**Bloc de texte**:
++++++
Pendant ce temps, l’équipe du district de Luwero, situé au cœur du Ouganda, cherchait à établir les causes de décès néonataux chez les bébés nés ailleurs qu’en milieu hospitalier.  Ce fut une tâche considérable puisque les naissances n’étaient pas enregistrées avant que l’enfant atteigne l’âge de six mois, et les tabous dissuadaient les gens de parler de bébés décédés.

« Trois jours après la mort et l’enterrement d’un bébé, c’est tout comme s’il n’avait jamais existé, » rapporte la Dre MacDonald. « Personne n’aurait été à l’aise de nous parler, mais comme les membres de l’équipe MicroResearch sont originaires du district de Luwero district et parlaient la langue, ils sont parvenus à gagner la confiance de la communauté. »

Les habitants des villages ont discrètement organisé des rencontres entre les chercheurs et 72 femmes ayant perdu leur nourrisson dans son premier mois de vie au cours de la dernière année. Les chercheurs ont procédé à une autopsie verbale pour chercher à connaître les circonstances de ces décès et partagé leurs données avec trois pédiatres pour examen indépendant. Il fut établi que près de la moitié des bébés étaient décédés d’une septicémie liée au cordon ombilical.

Les deux équipes de recherche indépendantes ont discuté des résultats de leur recherche respective lors d’une des rencontres de MicroResearch et ont tiré des conclusions. Un ingrédient du mélange d’herbes frotté sur le cordon ombilical des bébés était à l’origine de la septicémie. Ils se sont réunis et ont déterminé qu’il était absolument nécessaire de travailler avec les organisateurs des rituels de naissance, plutôt que contre eux, si on souhaitait sauver des bébés. Puis, les chercheurs sont retournés au district de Luwero pour demander aux mères et aux Aînés s’ils accepteraient qu’un autre ingrédient soit utilisé dans le mélange d’herbes. La réponse a été « oui ».
++++++
Enregistrements conservés
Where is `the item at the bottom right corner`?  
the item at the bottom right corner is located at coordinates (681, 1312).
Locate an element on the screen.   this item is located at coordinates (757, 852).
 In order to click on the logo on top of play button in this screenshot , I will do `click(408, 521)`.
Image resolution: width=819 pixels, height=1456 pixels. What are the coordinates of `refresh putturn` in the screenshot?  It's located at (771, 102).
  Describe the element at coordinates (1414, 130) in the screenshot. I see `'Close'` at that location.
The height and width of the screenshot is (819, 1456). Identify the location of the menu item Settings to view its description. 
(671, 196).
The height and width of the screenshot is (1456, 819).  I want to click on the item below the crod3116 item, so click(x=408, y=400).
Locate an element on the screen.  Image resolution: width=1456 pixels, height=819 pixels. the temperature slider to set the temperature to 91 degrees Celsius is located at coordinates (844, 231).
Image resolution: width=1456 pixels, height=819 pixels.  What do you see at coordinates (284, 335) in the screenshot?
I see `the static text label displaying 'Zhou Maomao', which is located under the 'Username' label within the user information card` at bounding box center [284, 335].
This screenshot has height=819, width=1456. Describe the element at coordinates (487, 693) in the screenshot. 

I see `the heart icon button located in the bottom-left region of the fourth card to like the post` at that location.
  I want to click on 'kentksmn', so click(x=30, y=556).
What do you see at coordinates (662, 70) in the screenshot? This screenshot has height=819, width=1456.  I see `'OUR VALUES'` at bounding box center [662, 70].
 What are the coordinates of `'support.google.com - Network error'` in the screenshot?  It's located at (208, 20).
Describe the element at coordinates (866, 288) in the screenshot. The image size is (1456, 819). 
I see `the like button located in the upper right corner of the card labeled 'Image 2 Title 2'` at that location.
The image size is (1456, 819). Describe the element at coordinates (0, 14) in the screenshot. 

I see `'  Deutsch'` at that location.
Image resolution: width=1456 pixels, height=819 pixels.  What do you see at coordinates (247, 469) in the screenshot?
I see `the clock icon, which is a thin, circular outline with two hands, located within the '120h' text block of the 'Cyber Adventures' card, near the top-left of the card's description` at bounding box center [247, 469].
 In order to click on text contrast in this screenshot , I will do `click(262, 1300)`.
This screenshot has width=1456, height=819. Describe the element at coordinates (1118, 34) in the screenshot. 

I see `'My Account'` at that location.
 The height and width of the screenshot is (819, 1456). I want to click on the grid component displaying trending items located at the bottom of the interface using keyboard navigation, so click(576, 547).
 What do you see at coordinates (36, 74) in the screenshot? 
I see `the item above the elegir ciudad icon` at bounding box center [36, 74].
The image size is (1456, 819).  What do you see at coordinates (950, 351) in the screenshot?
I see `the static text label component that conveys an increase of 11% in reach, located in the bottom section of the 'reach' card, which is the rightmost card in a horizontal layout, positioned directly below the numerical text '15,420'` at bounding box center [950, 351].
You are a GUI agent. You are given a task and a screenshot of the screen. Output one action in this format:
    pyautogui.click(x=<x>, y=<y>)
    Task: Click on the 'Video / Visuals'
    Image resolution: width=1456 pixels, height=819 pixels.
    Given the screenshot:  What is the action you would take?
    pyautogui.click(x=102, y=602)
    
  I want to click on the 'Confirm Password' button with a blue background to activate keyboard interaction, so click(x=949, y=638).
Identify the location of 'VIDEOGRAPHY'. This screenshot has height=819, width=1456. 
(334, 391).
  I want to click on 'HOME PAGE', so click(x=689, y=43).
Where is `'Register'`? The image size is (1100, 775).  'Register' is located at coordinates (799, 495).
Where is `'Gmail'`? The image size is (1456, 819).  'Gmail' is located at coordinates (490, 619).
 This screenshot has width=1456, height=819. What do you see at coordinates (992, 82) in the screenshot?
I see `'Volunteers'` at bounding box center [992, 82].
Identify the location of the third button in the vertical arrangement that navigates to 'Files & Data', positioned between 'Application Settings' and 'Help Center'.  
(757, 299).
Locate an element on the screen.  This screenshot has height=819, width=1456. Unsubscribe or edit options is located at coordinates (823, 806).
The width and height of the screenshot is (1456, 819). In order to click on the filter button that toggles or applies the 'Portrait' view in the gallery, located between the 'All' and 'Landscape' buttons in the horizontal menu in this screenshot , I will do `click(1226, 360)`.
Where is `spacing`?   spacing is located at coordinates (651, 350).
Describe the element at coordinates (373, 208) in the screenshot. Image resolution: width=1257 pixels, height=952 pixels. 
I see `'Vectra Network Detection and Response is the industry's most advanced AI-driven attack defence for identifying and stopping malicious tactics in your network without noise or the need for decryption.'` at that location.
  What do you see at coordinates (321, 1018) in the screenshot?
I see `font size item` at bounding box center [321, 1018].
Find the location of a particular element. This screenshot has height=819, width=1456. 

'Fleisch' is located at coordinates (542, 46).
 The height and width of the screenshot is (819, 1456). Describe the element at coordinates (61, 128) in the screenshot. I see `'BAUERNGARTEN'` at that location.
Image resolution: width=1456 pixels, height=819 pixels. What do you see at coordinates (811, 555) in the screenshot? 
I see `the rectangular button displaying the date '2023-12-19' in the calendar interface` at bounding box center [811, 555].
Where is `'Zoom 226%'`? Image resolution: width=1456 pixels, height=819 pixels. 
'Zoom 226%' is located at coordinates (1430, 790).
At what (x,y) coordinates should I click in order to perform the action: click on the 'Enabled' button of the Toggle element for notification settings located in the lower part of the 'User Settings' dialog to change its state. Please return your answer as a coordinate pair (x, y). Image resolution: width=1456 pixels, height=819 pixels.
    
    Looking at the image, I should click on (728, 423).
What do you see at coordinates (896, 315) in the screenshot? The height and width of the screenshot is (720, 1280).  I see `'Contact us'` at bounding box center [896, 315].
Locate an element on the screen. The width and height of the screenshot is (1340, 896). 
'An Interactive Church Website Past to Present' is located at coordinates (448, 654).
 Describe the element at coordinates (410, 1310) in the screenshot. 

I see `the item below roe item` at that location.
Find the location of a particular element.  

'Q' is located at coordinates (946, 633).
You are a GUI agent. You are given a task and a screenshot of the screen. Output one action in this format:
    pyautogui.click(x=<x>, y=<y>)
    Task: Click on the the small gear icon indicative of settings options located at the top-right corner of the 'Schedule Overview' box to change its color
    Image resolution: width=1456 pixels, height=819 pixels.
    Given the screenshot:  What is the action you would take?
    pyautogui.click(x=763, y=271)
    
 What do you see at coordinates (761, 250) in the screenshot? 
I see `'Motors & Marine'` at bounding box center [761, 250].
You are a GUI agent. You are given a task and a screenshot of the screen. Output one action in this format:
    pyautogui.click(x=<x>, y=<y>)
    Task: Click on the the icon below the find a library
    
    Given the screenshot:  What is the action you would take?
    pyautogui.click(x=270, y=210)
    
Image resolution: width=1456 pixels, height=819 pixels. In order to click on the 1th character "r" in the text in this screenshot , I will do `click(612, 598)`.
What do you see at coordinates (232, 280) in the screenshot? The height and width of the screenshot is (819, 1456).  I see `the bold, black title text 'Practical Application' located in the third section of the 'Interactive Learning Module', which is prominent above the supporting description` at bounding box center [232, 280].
++++++
**À faire**:
[1] Indiquez si chacune des affirmations suivantes concorde avec le bloc de texte, en répondant par oui ou par non et en citant les mots décisifs : (a) les naissances étaient enregistrées dès la venue au monde de l'enfant ; (b) les chercheurs ont rencontré 72 femmes ; (c) les données ont été transmises à trois pédiatres.
[2] D'après le bloc de texte, de quoi près de la moitié des bébés étaient-ils décédés ?
Le matériel enregistré est distinct du bloc de texte.

**Réponses par tâche**:
[1]
(a) Non : « les naissances n’étaient pas enregistrées avant que l’enfant atteigne l’âge de six mois ».
(b) Oui : « entre les chercheurs et 72 femmes ayant perdu leur nourrisson dans son premier mois de vie ».
(c) Oui : « partagé leurs données avec trois pédiatres pour examen indépendant ».

[2] D'une septicémie liée au cordon ombilical.